- Aim of the task -
Through the end of the data below, output every line exactly, beginning with the line that contains "Task: Select the Telegram row label".

Data supplied Block Start

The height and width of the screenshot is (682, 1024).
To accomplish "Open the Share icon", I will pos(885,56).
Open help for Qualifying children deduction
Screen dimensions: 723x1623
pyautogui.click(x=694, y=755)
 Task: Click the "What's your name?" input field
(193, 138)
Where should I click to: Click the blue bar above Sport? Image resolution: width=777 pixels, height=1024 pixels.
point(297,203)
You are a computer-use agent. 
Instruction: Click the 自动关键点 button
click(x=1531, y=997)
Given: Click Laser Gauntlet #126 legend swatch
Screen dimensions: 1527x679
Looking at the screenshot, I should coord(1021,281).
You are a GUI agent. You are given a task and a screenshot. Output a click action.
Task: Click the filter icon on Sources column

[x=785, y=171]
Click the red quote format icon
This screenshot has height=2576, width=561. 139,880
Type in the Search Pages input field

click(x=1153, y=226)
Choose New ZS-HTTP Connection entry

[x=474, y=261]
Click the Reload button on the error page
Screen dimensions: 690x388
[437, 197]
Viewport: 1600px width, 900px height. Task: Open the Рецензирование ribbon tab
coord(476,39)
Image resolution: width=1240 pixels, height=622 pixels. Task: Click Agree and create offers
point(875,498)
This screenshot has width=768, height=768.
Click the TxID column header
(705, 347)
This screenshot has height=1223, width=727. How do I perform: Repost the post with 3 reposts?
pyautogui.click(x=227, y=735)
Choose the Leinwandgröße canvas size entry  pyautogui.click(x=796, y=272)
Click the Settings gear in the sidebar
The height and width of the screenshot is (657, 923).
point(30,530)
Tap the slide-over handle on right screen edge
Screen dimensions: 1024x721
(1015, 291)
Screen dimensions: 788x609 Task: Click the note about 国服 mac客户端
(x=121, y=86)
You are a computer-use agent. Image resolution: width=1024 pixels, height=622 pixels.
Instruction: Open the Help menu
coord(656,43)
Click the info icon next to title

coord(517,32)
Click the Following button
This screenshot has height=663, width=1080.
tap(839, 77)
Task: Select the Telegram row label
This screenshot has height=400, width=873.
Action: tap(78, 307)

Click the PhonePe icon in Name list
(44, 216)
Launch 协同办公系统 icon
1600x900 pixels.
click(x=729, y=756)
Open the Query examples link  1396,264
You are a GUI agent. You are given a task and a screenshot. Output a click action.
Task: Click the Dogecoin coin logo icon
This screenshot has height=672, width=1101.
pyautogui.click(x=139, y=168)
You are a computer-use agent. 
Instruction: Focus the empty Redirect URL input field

Data supplied Block End

- Response box -
Task: Select the Telegram row label
This screenshot has height=400, width=873.
Action: tap(78, 307)

Click the PhonePe icon in Name list
(44, 216)
Launch 协同办公系统 icon
1600x900 pixels.
click(x=729, y=756)
Open the Query examples link  1396,264
You are a GUI agent. You are given a task and a screenshot. Output a click action.
Task: Click the Dogecoin coin logo icon
This screenshot has height=672, width=1101.
pyautogui.click(x=139, y=168)
You are a computer-use agent. 
Instruction: Focus the empty Redirect URL input field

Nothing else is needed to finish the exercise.